Macros In Haskell

Haskell too has macros. The subsystem is called Template Haskell. It is a Lisp-like AST generation framework that comes as a GHC extension (that is, it isn’t a part of the language as of now). This blog post is a (hopefully) simple introduction to TH, and how it can possibly be used. As usual, it is less of an instructive guide, and more like a chronicle of my own personal adventure. Moderate competence in Haskell is required.

Unlike Lisp’s macro system, TH is typed — like everything else in Haskell. You have typed constructors like FunD (function declaration) and InfixP which are used the build the AST of whatever form you wish to splice into your regular code. You can find the current TH user manual at [1].

The AST constructors are in the module Language.Haskell.TH, which looks quite overwhelming at the first glance, and, as such, writing TH expressions from scratch can get quite difficult. Thankfully, we also have a nice runQ function which allows us to write TH expressions without really grokking everything in the module. I’ll try to demonstrate this by getting TH to generate a small (read useless / toy) string matcher.

Objective

We’ll try to generate a function with the type String->Bool. The function’s job will be to check if the String it receives belongs to a list of Strings we provide at compile time. To make things a little more interesting, we’ll allow the strings we have at compile time to have a regex-like "?" in them, which can match any character.
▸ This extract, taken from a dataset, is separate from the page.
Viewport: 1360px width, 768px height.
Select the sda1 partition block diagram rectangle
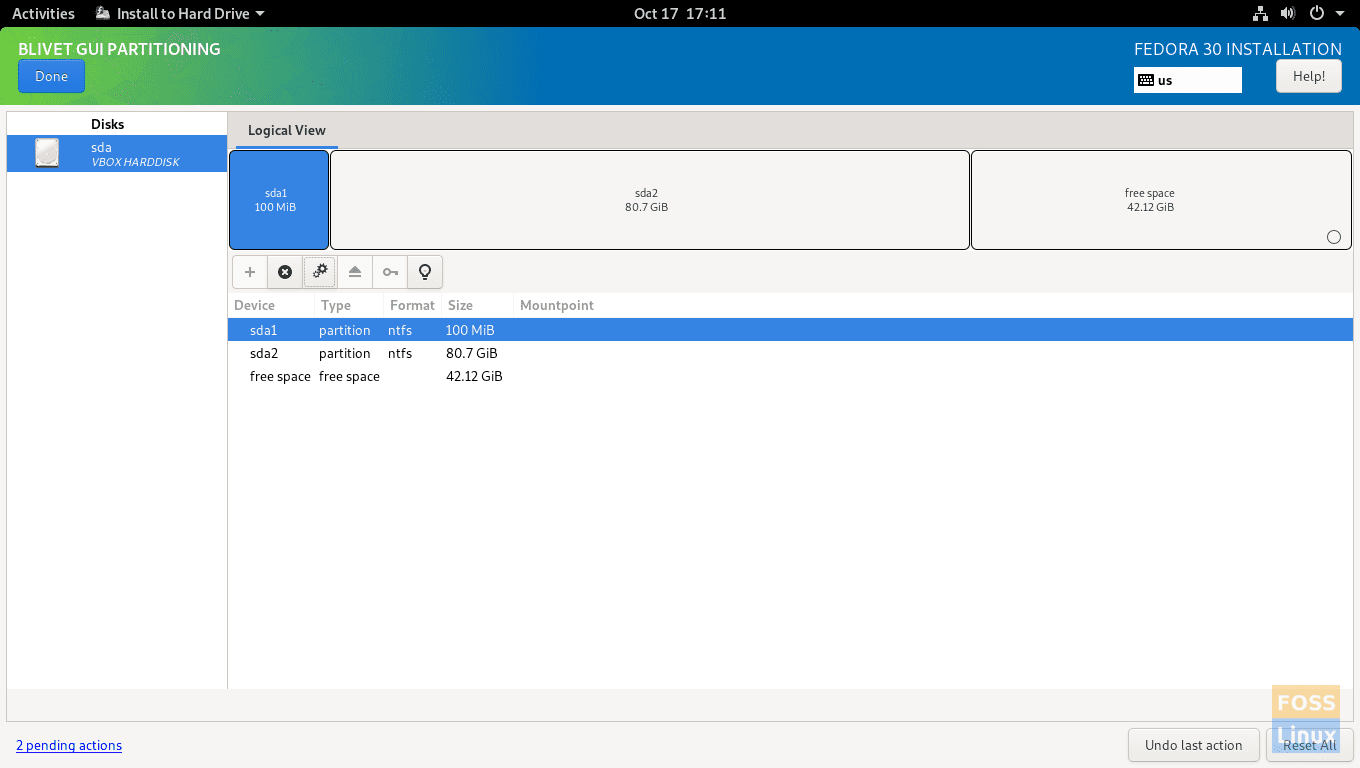click(279, 199)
As an example, if the list of Strings is ["asdf", "a?foo", "P"], the generated function should match "asdf", "P", "amfoo" but not "afoo". We don’t address the issue of how to match a literal "?". Heck, out end product boils down to ten lines of code.
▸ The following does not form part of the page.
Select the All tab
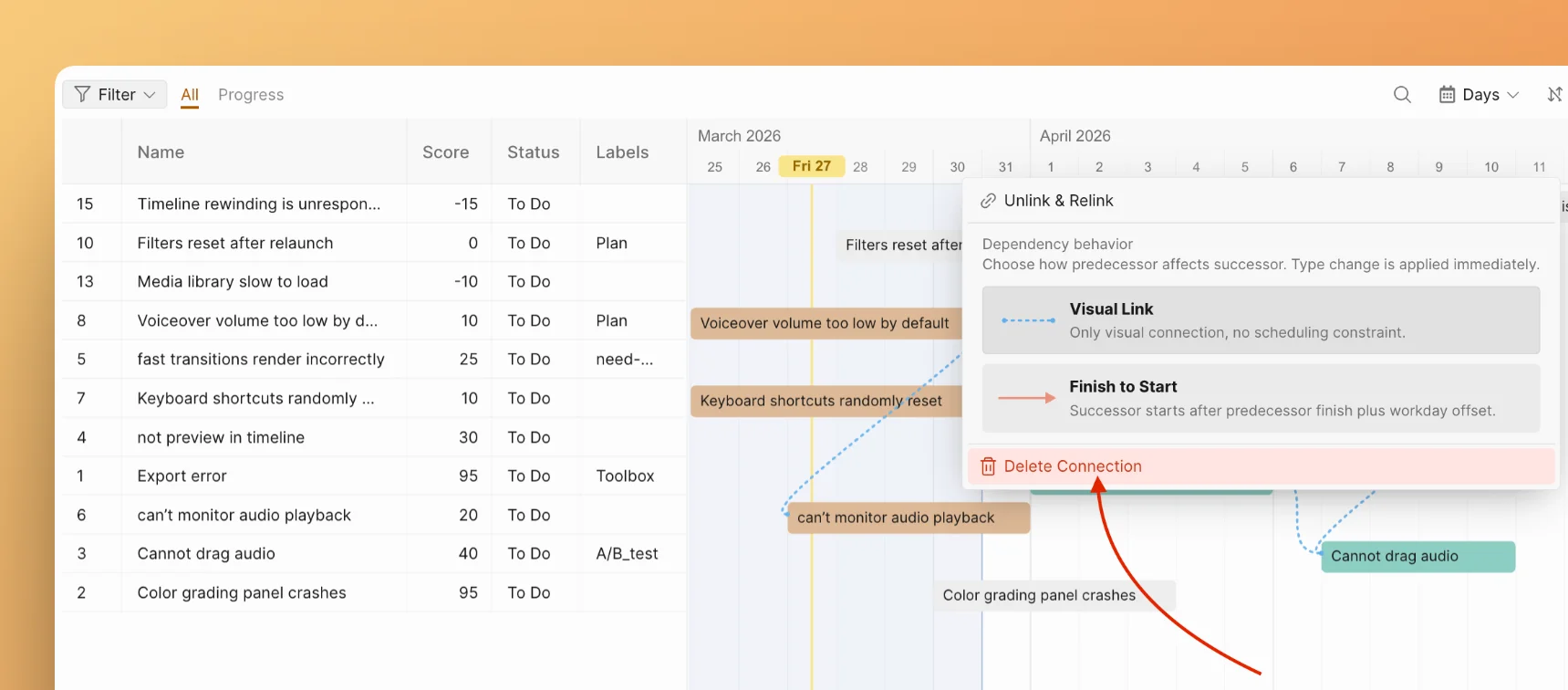 [190, 95]
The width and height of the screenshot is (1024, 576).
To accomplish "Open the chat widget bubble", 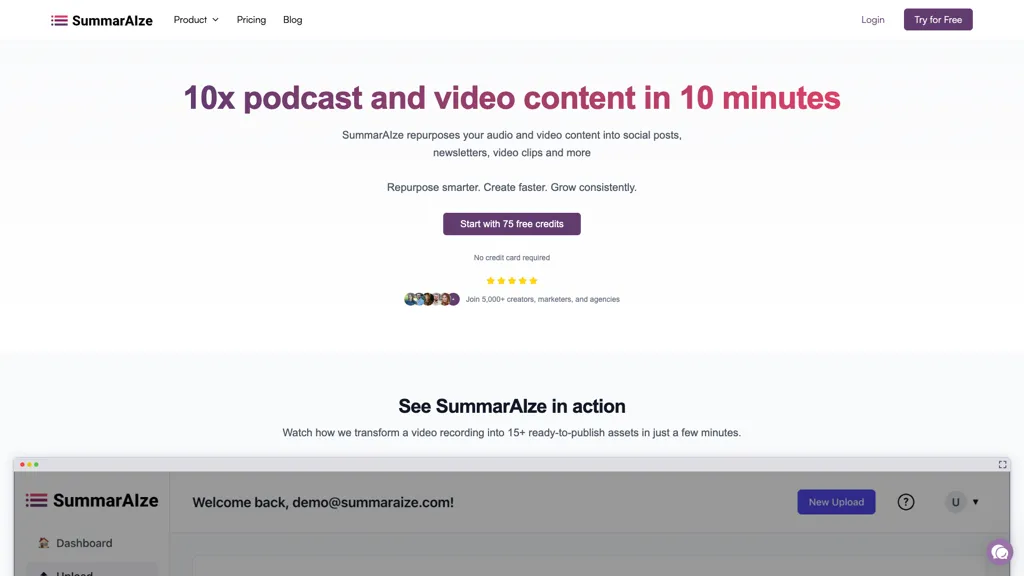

Once we’re done writing our TH code, we should have a function generateMatcher, which we shall invoke from the top level of a source file, like:

  generateMatcher "generatedF" ["asdf", "a?foo", "P"]
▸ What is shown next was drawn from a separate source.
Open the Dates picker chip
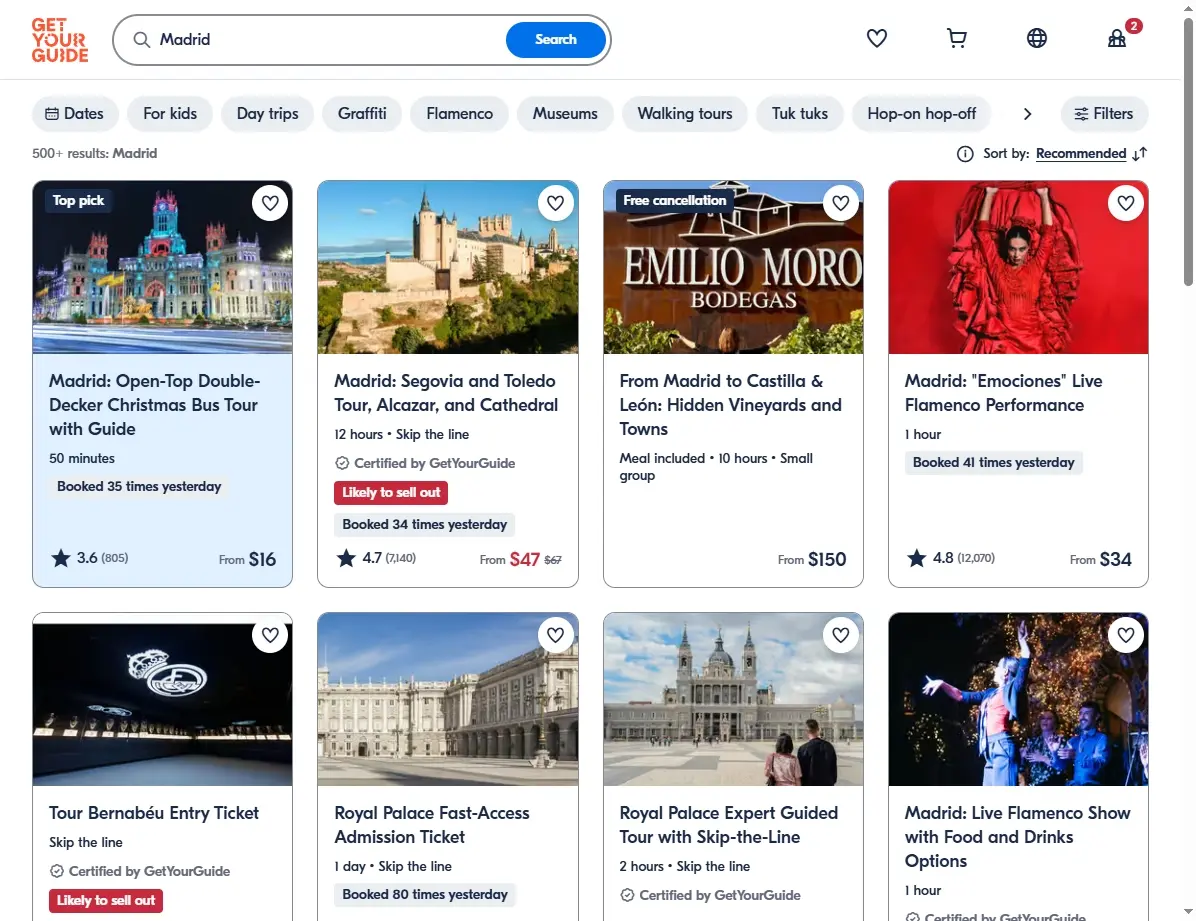[x=75, y=114]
It will then generate the matcher, with the name generatedF and the behaviour we’re just described. It can then be called like a regular function. So a source file can look like:

  generateMatcher "generatedF" ["asdf", "a?foo", "P"]

  main = do
    str < - getLine
    putStrLn $ show $ generatedF str

Starting Off

The first thing to think about is how the compiled code should look like. Given the above problem instance, we could generate something like

    generatedF ('a':'s':'d':'f':[]) = True
    generatedF ('a':_:'f':'o':'o':[]) = True
    generatedF ('P':[]) = True
    generatedF _ = False
  

Haskell’s pattern matcher is, AFAIK, intelligent enough to convert the cases into a tree structure and quickly jump to the correct clause. Now the second question: how should the AST look like? Here we take the help of the runQ function. First we start GHCi as ghci -XTemplateHaskell (since TH is not enabled by default). Once in GHCi, we import the required module by :m + Language.Haskell.TH. The scene is set! We can now see the AST for generatedF ('a':'s':'d':'f':[]) = True. For that, we evaluate runQ [d|generatedF ('a':'s':'d':'f':[]) = True|]. The [d| ... |] is used to quote a declaration. Detailed information (about this, and generally about TH) is in [1]. We will now see some (rather incomprehensible) output:

[FunD generatedF [Clause [InfixP (LitP (CharL 'a'))
GHC.Types.: (InfixP (LitP (CharL 's')) GHC.Types.:
(InfixP (LitP (CharL 'd')) GHC.Types.:
(InfixP (LitP (CharL 'f')) GHC.Types.:
(ConP GHC.Types.[] []))))] (NormalB
(ConE GHC.Bool.True)) []]]

A little indentation, of course, goes a long way in making things clearer (when does it not? :D):

[FunD
 generatedF [Clause
             [InfixP (LitP (CharL 'a'))
              GHC.Types.:
              (InfixP (LitP (CharL 's'))
               GHC.Types.:
               (InfixP (LitP (CharL 'd'))
                GHC.Types.:
                (InfixP (LitP (CharL 'f'))
                 GHC.Types.:
                 (ConP GHC.Types.[] []))))]
             (NormalB (ConE GHC.Bool.True)) []]]
  

I usually use guesswork from this point, leaving it to Haskell’s type system to correct my incompetence. Haskell’s AST has the convention of suffixing most data constructors with a letter which hints at what type it belongs to. We can guess (and purely guess, I have not looked up the documentation) that InfixP is an infix pattern, a LitP is a literal pattern, a NormalB is a normal body, a ConE is a constructor expression, a FunD is a function declaration and so forth. The AST for the match-anything clause is simpler:

  [FunD
   generatedF [Clause [WildP]
               (NormalB (ConE GHC.Bool.False)) []]]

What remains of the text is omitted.